According to Richard Clark, Vikings and tartan don’t quite go together.

“People have got a perception of malt whisky in this country—you sit by the fire, you’ve got your tweeds on, you’ve got the shotgun crooked over your arm, you’ve got two labradors…Bagpipes-haggis-tartan sells whisky, we know that.”

“But, Vikings—”

“It’s because it’s true!” Clark defends, echoing the Orcadian reverence for the axe-wielding farers of the salt roads. “This is part of Scotland, but it’s grudgingly part of Scotland. Sort of, Yeah, well there’s no-one closer. There are something like 700 islands that make up Scotland, and they all have their little idiosyncrasies. Compare the island culture here with that of Islay; chalk and cheese.

“We are precious about the identity of Scapa. There are opportunities within the market to make things that are different, but it’s not for us to fill that gap. We make Scapa, we make Scapa, we make Scapa.

What’s under that? I ask of a conspicuous mound of earth. Another tomb?

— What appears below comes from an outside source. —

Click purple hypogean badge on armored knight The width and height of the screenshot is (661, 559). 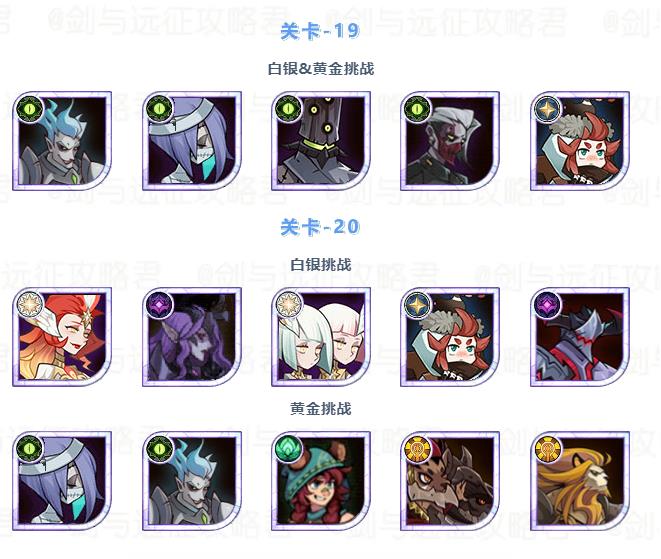tap(548, 304)
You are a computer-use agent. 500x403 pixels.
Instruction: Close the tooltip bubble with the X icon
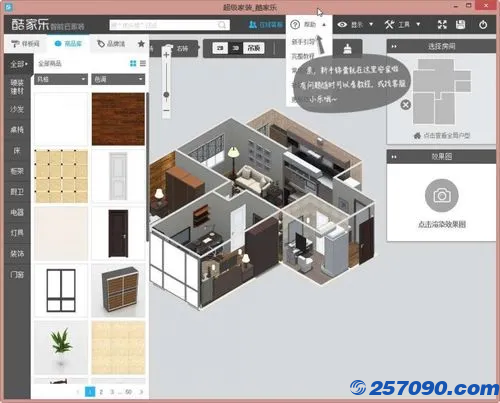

I’m told that no-one knows yet, that there is more under the islands’ turf than archeologists could realistically upheave all at once.

But it’s something? I persist.

Something, yes, probably. The assent is offered wearily, as though I might have seen enough by now to exercise more patience.

“Here between the land and sky it is like a shore. And as the seashore smells of seaweed, so this shore smells of uncounted time. The uncounted time is heavy with a sense of loss.”

John Berger was writing of the Highlands, the loss in reference to of the Clearances, but the shore of uncounted time lying between land and sky seems distinctly Orcadian.

Nine months before visiting Orkney, I dreamed of the Yesnaby cliffs. There wasn’t much to the dream, mostly aftertaste; the narcotising sense of smallness in the face of natural magnitude. But it seemed imperative to get to those sawtooth, sandstone cliffs, to walk the land’s edge until the cliffscape matches my dream of it.

I don’t see the images until months afterward, processing the film in my Oakland kitchen. Around the same time I look up Cursiter’s paintings and find the same dramatic points of perspective echoed in my negatives. This should come as little surprise, for the sea says, This! and the land’s edge offers only so many foot-friendly vantage points. (Is this so very different to my brother and I coming back from separate trips to San Francisco with identical pictures of Lomond Street?)

And the dream itself, that brief flash of it, must have been informed by an image I saw at some point, though I cannot recall where.

The film runs over itself.

When the images of the Ring of Brodgar emerge, I narrow in on the names etched into the stones. I run a search out the name J Isbister, and find the first British civilian casualty of World War Two, an Orkneyman killed by a Luftwaffe bomb in his doorway in 1940.

Whisky engenders a long view. Wine might be decent in a year or so; whisky is rarely worth looking at until it waits out at least a decade in the cask. Both Scapa and Highland Park stress a kind of custodianship to the distilleries and their immediate surrounds, to the methodology of production, and to the identity of the signature expression of their malts.

“How old’s the peat?” asks Pat Retson. “It’s nearly as old as Skara Brae. By comparison, 200 years isn’t long.”

Richard Clark is adamant that however the light might get in, whisky has to be a scientific process. “If you always do as you’ve always done, you’ll always get what you’ve always got.”